Requirement
Output exactly, and only, the lines below from the one with "Click the upvote" down to the one with "The height and width of the screenshot is (684, 1378).". Include both end lines and no pictures.

-- Source information follows --

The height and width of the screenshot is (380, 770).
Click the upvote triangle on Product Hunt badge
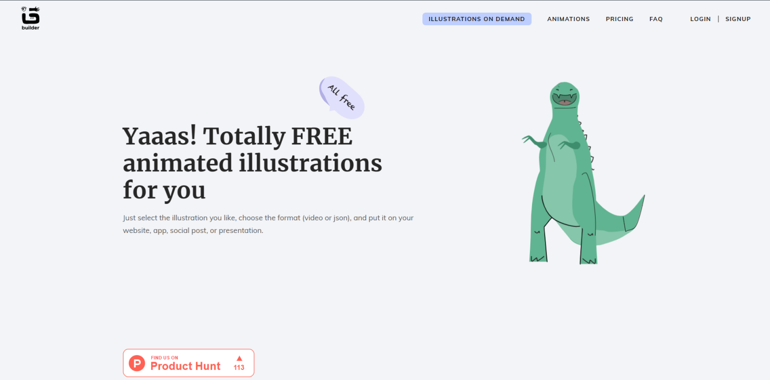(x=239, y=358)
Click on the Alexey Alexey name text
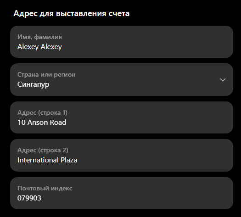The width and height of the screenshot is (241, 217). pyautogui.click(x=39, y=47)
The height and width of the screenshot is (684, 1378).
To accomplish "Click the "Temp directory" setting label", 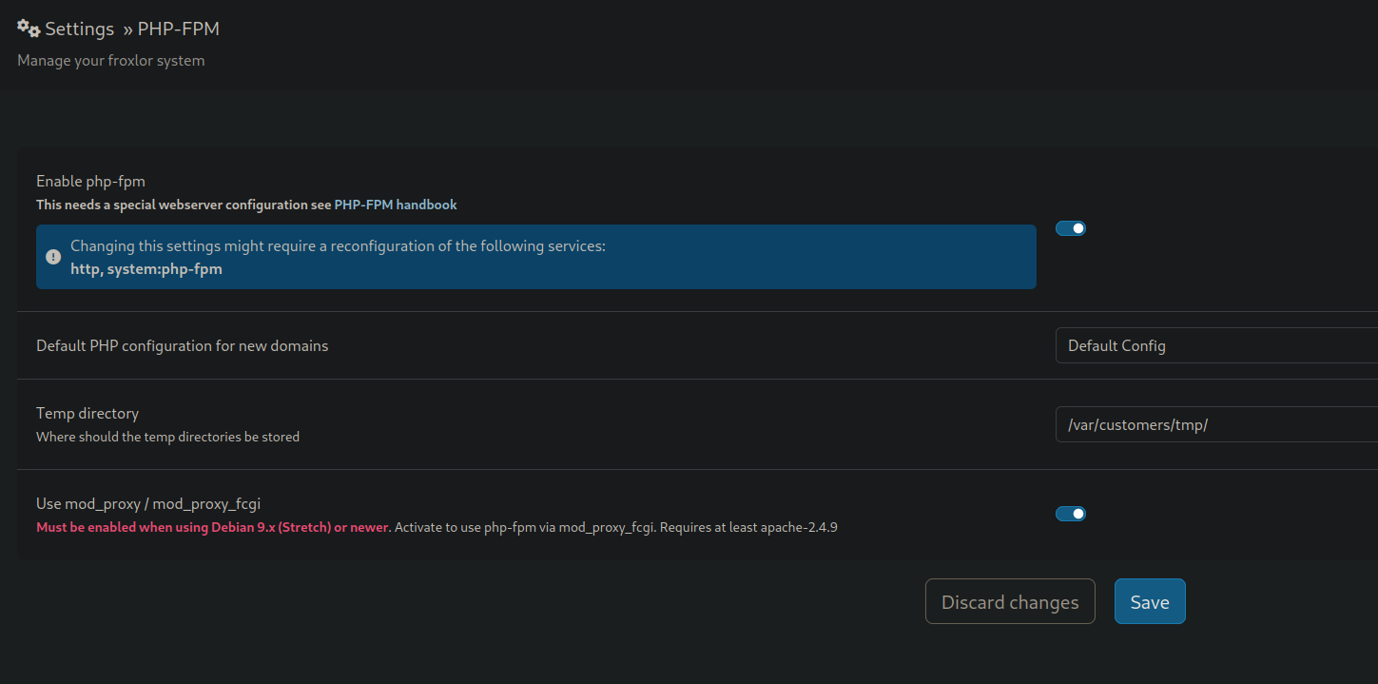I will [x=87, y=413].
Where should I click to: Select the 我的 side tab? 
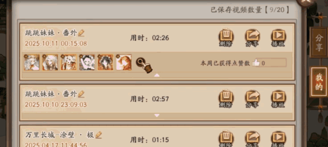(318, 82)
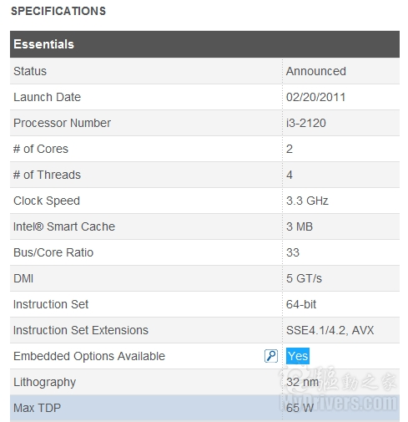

-- Source information concluded --

Response
Click the upvote triangle on Product Hunt badge
(x=239, y=358)
Click on the Alexey Alexey name text
The width and height of the screenshot is (241, 217). pyautogui.click(x=39, y=47)
The height and width of the screenshot is (684, 1378).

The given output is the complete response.